The three key grounds of challenge are: (1) the SEISS calculation clause violates Article 14 (the right to protection from discrimination) read in conjunction with Article 1 of Protocol No.1 (the right to property) of the European Convention on Human Rights. In particular, SEISS indirectly discriminates against women who have taken maternity leave and, alternatively, discriminates against women who have taken maternity leave by failing to treat their situation differently to people who have not; (2) the SEISS calculation clause breaches section 19 of the Equality Act 2010 by indirectly discriminating against women who have taken maternity leave; and (3) the Chancellor has not complied with the public sector equality duty imposed by s.149 Equality Act 2010. In particular, the Chancellor has failed to give “due regard” to the impact that the SEISS eligibility conditions and calculation clause have on women.

 

Ends

 

Community is a trade union with a growing self-employed membership. Not a member?

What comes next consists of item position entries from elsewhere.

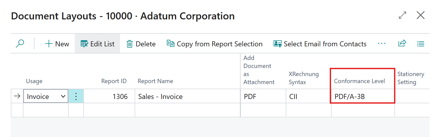Expand the dialog to full screen
The height and width of the screenshot is (137, 440).
(402, 15)
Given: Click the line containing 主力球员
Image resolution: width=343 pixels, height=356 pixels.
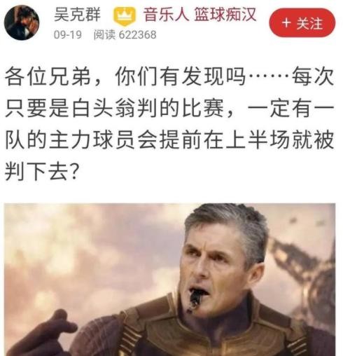Looking at the screenshot, I should [x=169, y=140].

Join today.

 

For further information contact Melantha Chittenden: 07772146553

Pregnant Then Screwed is a charity (1188643) which protects, supports and promotes the rights of mothers who suffer the effects of systemic, cultural, and institutional discrimination through our various schemes and activities, including: A free legal advice service, a website where women post their stories of discrimination anonymously, campaigning for legislative change, and a mentor scheme that supports women who are considering legal action against their employer. The organisation is founded and managed by a group of women who have lived experience of pregnancy and maternity discrimination.

The organisation is being represented by Rosa Curling and Anna Dews of Leigh Day Solicitors along with Jude Bunting, Clare Duffy and Donnchadh Greene of Doughty Street Chambers.